Data & Data Engineering — the past, present, and future

Zach Wilson
7 min readAug 3, 2021

--

Data has been part of our identity as humans since the time of the ancient Romans. Our growing interconnectivity caused us to bump into scale issues during the 1880 US census. We’ve gone from 0% of the world on the internet to 59.5% of the world. 4.32 billion people with cell phones generates quite a huge data feed. How has humanity dealt with the need to analyze this unprecedented amount of data? We’ve come up with punch cards, relational databases, the cloud, Hadoop, distributed computing and even real-time stream processing to try and manage this gusher of 1s and 0s. Before I get too caught up in talking about yellow elephants, let’s talk about all of this in the history of data and data engineering.

The pre-Computer Era: By Hand
When a lot of people think about data engineering, they automatically think of computers and pipelines. Yet data and data engineering as a concept have existed for a long time. The human-driven pipelines before computers existed had really terrible SLAs and were riddled with data quality issues (much like many computer-driven pipelines are today).

The first data table that we have historical evidence for is Ulpian’s life table created by the ancient Romans around 230 AD. This table was used to describe Roman life expectancy. The data quality of this table is unknown; we can probably guess they didn’t use automated data quality checks with awesome libraries like Great Expectations.

The first use of the word “data” in English was in the 1640s. Back then the definition meant, “a fact given or granted.” I’m sure people back then would be surprised to learn that the new definition is “potentially sketchy byte value in a computer.”

Humans didn’t really have any significant data engineering achievements until around 1880. The US census in 1880 took EIGHT YEARS to complete because it was all done by hand. Herman Hollerith, aka data engineer #1, decided that waiting 8 years for the data pipeline to finish was far too long. He invented a tabulation machine that cut the processing time for the 1890 census from 8 years to 6 years! According to the U.S. Census Bureau, the census results were “… finished months ahead of schedule and far under budget.” Herman definitely deserved a promotion from junior data engineer to senior data engineer for his huge impact!

Hollerith 1890 tabulating machine

Punch cards and tabulation machines were the Apache Spark of data engineering for incredibly long! It wasn’t until humans invented the relational database that punch cards were really dethroned!

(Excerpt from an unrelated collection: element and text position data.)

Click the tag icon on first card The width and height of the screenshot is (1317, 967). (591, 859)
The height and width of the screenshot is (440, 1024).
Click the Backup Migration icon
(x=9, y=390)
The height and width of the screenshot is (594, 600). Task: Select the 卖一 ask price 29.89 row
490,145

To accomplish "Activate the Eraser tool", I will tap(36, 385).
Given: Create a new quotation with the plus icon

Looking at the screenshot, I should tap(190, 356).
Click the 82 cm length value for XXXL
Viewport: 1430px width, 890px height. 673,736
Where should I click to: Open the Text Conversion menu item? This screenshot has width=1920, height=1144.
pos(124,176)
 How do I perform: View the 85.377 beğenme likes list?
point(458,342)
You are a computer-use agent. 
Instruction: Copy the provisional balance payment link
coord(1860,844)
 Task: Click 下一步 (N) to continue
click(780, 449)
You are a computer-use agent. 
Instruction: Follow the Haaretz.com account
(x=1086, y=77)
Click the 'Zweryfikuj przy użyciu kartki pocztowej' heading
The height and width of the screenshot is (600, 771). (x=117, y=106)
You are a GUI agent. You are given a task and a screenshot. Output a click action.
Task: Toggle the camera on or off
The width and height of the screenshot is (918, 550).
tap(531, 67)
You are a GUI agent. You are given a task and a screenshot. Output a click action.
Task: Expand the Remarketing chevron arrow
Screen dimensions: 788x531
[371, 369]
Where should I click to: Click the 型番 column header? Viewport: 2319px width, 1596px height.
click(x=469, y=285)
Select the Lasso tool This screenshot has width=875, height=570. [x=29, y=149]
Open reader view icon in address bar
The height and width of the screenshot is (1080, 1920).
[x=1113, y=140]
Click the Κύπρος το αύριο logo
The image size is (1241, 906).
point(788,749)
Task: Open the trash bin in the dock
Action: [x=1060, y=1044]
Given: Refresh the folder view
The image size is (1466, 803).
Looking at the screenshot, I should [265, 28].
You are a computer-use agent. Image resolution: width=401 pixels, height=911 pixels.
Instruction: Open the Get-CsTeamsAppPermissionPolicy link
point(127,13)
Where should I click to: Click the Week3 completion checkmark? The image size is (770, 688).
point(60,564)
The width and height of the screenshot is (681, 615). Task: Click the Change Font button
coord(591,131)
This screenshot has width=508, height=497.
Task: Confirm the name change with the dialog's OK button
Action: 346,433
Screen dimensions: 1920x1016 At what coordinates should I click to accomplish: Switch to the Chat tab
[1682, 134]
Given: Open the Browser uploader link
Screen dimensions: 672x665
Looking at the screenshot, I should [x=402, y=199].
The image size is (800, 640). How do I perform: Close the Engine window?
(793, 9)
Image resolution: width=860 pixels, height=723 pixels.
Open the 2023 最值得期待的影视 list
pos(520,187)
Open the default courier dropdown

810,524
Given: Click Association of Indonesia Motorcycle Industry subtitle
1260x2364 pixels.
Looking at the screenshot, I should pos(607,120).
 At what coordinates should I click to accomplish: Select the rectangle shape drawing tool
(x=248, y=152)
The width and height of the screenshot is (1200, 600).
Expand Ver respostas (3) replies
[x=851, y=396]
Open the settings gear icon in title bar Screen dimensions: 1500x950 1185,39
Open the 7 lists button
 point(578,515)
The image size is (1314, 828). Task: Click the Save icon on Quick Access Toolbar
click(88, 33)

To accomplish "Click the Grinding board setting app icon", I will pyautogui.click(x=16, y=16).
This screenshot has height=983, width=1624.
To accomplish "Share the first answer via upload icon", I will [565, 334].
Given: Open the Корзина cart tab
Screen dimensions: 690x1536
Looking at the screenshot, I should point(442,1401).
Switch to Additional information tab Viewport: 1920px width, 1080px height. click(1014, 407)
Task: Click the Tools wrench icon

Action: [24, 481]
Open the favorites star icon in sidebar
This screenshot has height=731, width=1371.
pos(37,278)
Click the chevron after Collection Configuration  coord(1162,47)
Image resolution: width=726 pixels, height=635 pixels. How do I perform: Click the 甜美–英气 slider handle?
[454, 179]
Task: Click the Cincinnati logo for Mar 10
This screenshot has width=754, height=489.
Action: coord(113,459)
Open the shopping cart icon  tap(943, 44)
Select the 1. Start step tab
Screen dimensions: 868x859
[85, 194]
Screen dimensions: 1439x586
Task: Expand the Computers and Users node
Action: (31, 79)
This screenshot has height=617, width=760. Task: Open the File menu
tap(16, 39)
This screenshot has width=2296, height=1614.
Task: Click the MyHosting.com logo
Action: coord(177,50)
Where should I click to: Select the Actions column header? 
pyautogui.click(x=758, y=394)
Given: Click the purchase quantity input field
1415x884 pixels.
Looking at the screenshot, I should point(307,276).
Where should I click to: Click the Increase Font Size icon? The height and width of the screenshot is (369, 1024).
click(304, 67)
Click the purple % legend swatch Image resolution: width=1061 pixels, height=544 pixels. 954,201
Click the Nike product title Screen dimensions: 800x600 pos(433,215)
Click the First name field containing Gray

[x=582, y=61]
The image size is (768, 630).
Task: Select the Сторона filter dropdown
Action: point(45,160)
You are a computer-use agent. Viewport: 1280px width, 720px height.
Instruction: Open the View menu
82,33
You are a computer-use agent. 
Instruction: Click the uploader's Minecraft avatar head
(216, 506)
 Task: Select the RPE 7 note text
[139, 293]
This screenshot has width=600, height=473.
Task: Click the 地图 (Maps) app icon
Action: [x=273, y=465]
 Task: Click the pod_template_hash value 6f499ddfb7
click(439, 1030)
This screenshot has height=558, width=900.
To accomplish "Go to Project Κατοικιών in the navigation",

The Past: Electronic Spreadsheets & the RDBMS

If you talk to the average person today and ask them what data is, electronic spreadsheets are the first thing that come to their mind. Microsoft didn’t come out with Excel until 1985 though! Let’s take a step back to the 70s and talk about the ramp up of relational databases.

In 1970, an IBM computer scientist named Edgar F. Codd invented the relational model for database management. A few years later in 1974, the programming language SQL was born. The initial version of SQL was called SEQUEL, which is what a lot of modern data engineers still call it! They changed it to SQL because Hawker Siddley had SEQUEL as a registered trademark and they wanted to avoid litigation. It’s amazing to think that we still use SQL for a lot of modern day data engineering 47 years later!

Relational databases revolutionized how we store, manage, and even think about data. It came with mechanisms like primary keys that guaranteed uniqueness, foreign keys that guaranteed relationships, and indexes that made data access much quicker. We could start analyzing large amounts of data in a trustable, fast, and reliable way!

One of the problems with relational databases is they were still very technical to work with. Unless you were a computer scientist, you couldn’t really utilize them. That’s where Microsoft saw a huge opportunity to bring data to the masses with Excel. Excel made data management and analysis so easy that anyone could do it with minimal training!

Bill Gates obviously excelling at data analysis!

Once the Internet was born in the 1990s, we started amassing data at an exponentially accelerated rate! We started to see some of the drawbacks to relational databases and Excel. For vast amounts of data, these tools became unusable. We were drowning in so much data that no one computer could handle it all!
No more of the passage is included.